A few of the players had built some sort of slip-n-slide that led to a jump into the water, and were taking turns on it. Cramer tried to clear a shallow point in the water, but came up short and crashed headfirst into the sandy bottom.
He immediately felt full paralysis, and only started to regain feeling a few weeks later. It was a scary situation for all the WolfPack’s players.
“He was close to never being able to walk again,” said TRU catcher David Hole. “To get through that goes to show that if you put your mind to something, you can get through anything.”
Cramer had a long road to recovery.
“I had one surgery – after Day 3, the swelling was down enough around my spinal cord that (a doctor) could operate,” Cramer said. “He replaced my C6 vertebra with a metal vertebra and fused it to the vertebra below it.”
Then he began work learning how to live again. He was taking steps about three weeks after the accident and, six months after, was on his way to a full recovery. He sat out the WolfPack’s fall exhibition season, and finally got back on the field in February.
“I started exercising in the middle of our (December) break,” Cramer said. “I was doing some post-rehabilitation workouts, jogging on the treadmill and doing light weights.”
Cramer’s not the only TRU player making his return.
Righty Danny Moore, who missed the 2012 season with a shoulder injury that required surgery, is back, and chucked two innings in relief during the WolfPack’s 6-2 Sunday victory over Calgary.
TRU head coach Ray Chadwick said Moore will return to a starting role over the next two weeks. Having Cramer and Moore back is a big lift for TRU.

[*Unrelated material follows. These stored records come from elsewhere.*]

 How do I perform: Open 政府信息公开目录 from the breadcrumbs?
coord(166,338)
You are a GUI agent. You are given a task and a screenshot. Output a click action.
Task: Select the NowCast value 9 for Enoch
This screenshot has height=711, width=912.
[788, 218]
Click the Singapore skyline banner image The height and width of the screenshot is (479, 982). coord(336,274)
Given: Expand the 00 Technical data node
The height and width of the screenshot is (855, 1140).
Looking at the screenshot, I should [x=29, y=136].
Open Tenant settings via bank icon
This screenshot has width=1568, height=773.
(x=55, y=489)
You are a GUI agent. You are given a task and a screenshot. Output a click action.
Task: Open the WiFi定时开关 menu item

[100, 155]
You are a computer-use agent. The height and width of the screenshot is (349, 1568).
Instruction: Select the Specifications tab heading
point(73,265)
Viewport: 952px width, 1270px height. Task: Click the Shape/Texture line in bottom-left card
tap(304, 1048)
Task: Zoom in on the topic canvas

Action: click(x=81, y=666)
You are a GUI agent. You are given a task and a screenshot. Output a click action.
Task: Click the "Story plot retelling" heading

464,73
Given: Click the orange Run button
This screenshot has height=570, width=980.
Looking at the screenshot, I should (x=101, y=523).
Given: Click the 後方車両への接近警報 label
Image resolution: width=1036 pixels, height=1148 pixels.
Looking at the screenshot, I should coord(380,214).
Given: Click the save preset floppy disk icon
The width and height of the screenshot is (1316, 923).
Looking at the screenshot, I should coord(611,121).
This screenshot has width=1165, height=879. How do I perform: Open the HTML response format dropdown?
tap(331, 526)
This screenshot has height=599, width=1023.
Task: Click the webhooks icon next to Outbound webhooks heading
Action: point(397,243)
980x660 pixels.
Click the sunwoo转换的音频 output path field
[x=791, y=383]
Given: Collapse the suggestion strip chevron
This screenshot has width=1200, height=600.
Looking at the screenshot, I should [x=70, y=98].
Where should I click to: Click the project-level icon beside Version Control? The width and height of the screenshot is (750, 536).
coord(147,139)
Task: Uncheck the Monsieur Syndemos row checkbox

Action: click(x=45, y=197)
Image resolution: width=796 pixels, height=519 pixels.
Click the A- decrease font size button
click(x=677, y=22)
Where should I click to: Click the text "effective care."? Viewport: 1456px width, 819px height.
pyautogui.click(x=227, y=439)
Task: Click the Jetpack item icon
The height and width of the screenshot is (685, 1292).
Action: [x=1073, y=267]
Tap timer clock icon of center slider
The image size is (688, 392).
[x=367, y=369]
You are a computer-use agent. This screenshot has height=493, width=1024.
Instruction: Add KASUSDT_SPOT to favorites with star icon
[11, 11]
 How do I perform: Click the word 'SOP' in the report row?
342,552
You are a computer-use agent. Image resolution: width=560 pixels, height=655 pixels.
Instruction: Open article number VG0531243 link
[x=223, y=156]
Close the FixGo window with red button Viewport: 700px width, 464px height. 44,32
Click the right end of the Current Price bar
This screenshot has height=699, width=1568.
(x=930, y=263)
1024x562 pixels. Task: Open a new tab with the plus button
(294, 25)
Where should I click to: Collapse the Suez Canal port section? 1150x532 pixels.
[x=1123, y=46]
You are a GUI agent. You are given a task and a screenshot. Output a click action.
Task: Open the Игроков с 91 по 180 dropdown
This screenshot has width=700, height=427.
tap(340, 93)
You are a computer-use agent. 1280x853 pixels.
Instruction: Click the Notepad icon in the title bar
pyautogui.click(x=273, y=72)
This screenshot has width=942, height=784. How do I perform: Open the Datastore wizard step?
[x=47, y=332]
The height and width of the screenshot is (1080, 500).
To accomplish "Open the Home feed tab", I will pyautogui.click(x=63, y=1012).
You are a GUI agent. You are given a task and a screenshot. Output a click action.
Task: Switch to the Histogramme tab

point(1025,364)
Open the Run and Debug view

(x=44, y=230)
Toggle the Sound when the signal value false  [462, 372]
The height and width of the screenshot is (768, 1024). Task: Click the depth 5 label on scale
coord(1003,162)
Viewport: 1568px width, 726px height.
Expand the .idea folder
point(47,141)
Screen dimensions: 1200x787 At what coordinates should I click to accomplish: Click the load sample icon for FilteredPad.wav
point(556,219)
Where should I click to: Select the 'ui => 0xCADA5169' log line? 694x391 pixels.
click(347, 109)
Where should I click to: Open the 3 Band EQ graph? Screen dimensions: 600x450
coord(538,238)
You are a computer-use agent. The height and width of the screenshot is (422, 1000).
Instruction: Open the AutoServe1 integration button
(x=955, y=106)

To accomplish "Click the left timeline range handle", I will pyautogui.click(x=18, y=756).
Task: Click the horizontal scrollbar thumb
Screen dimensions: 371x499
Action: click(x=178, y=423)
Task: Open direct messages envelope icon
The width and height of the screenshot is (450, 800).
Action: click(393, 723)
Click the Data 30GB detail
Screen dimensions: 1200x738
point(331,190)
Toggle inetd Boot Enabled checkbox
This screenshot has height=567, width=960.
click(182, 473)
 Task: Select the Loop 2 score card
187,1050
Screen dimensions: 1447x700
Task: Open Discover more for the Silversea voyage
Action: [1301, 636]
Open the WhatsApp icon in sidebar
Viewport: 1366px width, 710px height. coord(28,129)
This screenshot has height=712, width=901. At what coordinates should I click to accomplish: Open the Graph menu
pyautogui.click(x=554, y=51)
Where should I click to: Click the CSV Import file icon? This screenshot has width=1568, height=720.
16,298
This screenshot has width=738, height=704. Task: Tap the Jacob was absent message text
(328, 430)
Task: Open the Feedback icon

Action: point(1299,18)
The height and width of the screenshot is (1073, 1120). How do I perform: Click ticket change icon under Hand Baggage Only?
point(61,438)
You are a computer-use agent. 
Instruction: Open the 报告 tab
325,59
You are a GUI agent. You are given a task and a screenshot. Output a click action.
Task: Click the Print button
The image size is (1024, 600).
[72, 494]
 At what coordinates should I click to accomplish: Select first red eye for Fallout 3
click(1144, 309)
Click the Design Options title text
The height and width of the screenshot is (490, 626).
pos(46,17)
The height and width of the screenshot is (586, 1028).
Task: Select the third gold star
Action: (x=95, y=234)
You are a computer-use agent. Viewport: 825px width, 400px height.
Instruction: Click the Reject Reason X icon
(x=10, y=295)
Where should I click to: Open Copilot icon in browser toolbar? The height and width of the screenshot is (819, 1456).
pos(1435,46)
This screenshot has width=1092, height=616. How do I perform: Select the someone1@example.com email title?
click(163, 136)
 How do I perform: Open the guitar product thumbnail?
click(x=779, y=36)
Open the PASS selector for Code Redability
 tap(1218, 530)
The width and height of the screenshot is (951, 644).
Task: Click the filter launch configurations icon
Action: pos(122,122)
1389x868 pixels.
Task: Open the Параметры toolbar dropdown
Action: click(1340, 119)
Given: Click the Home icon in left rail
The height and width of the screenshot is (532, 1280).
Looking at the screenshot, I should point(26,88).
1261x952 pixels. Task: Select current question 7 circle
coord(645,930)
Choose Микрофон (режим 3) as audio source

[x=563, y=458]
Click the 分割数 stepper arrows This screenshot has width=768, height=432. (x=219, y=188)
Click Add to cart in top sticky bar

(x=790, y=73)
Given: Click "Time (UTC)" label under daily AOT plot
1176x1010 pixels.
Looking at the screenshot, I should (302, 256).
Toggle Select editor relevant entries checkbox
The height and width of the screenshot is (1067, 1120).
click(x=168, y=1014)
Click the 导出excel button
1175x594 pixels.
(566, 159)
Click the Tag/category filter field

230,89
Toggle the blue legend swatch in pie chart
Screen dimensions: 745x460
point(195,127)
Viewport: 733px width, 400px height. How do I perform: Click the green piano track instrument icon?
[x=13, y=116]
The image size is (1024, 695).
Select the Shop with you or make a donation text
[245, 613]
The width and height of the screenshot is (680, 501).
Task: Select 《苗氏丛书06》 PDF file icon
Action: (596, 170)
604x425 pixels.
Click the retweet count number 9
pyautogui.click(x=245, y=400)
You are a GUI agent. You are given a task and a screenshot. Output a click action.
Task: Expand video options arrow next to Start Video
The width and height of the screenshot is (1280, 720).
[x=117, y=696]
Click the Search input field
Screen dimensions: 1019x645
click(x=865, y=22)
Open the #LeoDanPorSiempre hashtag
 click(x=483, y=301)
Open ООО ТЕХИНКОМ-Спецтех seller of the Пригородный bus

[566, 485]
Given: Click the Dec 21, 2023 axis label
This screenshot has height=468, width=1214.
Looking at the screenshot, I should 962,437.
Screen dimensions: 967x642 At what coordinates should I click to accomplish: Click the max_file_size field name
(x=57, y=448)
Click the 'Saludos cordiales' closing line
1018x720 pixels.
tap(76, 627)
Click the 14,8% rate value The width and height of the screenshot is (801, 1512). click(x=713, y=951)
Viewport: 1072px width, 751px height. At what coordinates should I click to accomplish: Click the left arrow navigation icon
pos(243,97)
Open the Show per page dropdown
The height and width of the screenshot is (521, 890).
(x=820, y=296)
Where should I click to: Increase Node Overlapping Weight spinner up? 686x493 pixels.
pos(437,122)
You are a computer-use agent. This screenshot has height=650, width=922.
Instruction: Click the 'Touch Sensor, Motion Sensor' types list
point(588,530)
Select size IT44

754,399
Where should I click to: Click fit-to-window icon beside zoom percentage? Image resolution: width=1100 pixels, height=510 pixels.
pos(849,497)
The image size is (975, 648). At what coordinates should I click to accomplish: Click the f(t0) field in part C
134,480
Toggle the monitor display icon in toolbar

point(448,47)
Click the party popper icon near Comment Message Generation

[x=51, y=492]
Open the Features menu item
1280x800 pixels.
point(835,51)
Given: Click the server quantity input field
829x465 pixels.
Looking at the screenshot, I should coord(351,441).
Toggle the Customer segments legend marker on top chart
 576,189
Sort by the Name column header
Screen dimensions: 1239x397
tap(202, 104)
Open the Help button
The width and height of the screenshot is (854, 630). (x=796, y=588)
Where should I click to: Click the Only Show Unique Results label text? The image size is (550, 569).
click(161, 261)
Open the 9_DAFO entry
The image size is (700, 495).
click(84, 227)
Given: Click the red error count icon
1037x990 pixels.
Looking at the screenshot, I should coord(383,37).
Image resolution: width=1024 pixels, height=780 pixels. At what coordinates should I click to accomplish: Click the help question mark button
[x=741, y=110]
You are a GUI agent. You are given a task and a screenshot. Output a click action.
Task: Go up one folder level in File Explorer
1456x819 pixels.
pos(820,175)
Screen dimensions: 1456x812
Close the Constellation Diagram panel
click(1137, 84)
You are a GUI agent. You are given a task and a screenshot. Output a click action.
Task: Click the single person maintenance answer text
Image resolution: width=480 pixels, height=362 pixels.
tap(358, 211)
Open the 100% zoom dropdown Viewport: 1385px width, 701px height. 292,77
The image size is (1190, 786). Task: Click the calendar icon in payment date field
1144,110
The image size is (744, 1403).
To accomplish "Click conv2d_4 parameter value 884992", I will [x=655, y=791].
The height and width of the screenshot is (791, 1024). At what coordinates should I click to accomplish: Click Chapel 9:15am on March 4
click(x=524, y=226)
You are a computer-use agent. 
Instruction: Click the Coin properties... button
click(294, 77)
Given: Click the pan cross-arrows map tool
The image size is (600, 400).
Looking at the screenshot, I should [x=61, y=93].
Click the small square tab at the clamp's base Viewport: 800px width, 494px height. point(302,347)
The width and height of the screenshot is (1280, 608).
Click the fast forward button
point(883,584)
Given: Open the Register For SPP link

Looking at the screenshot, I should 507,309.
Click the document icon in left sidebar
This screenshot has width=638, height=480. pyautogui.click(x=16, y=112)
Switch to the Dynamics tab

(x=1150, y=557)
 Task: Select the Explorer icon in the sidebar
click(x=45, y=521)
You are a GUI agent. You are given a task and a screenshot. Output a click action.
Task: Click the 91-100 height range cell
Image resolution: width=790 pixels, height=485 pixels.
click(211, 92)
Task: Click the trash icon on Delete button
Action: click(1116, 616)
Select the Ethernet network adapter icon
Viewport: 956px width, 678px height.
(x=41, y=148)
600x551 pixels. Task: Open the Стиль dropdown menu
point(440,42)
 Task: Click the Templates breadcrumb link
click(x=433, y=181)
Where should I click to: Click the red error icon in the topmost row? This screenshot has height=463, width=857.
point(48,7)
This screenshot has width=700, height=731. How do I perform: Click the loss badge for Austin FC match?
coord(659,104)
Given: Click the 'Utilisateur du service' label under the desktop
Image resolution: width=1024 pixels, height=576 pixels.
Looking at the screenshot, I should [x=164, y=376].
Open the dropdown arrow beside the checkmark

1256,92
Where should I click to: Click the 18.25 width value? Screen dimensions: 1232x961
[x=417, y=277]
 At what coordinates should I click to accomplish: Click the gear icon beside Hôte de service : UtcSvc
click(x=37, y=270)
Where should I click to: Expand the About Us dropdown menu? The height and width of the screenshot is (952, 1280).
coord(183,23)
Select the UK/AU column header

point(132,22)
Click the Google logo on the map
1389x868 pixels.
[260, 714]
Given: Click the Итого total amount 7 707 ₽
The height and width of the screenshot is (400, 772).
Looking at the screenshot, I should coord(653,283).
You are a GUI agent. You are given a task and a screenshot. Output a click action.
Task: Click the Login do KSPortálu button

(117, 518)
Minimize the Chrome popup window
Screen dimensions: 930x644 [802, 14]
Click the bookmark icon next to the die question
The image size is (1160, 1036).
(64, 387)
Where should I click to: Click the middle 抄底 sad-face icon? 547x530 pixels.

“You wouldn’t believe how (big a lift),” said Hole, a 22-year-old Vancouver native. “Especially Kevin – he and I were roommates last year and watching him go through that was tough . . .
“Having Danny back – he’s been the best pitcher in the league for three or four years, and to get someone like that back is awesome.”
Having players return from devastating injuries is nothing new for the WolfPack. Tyler Lowey, a former pitcher and infielder who now helps Chadwick coach, lost an eye during an on-field incident only weeks after Cramer injured his neck.
But Lowey, a Calgary native, was back on the field with the WolfPack last season.
“I’ve always been lucky – regardless of what goes on around us, I’ve always got a great bunch of kids,” Chadwick said. “We’ve got a great bunch of kids that want to play the game and know how to play the game. When something like that happens, they just want to keep playing the game.”
The WolfPack had a perfect season-opening weekend in Kelowna, winning two games each off Calgary and the Coyotes.
For a team that was supposed to feature a solid middle of the order and strong pitching, TRU got a little bit of everything in those four games.
It started with leadoff man Brent Carmichael, who went 4-for-9 with nine walks (giving him a ridiculous .769 on-base percentage), and continued with Brendan Reid batting .583 with five RBI and Hole batting .429 and driving in six runs.
This is a confident WolfPack team – and it’s having fun.
“I don’t know if it’s confidence, but everyone has kind of gelled with each other really quickly,” said Carmichael, a 21-year-old outfielder from Victoria. “Everyone knows what their role is, and that makes us click.”
The WolfPack will play a 28-game regular season before playing host to the CCBC championship at NorBrock Stadium from May 9-12. TRU, which last won the title in 2009, has watched two other teams – the Vancouver Island Mariners (2010) and PBA (2011 and 2012) – celebrate championships at NorBrock Stadium.
“I wouldn’t mind winning in my last year, that’s for sure,” Hole said.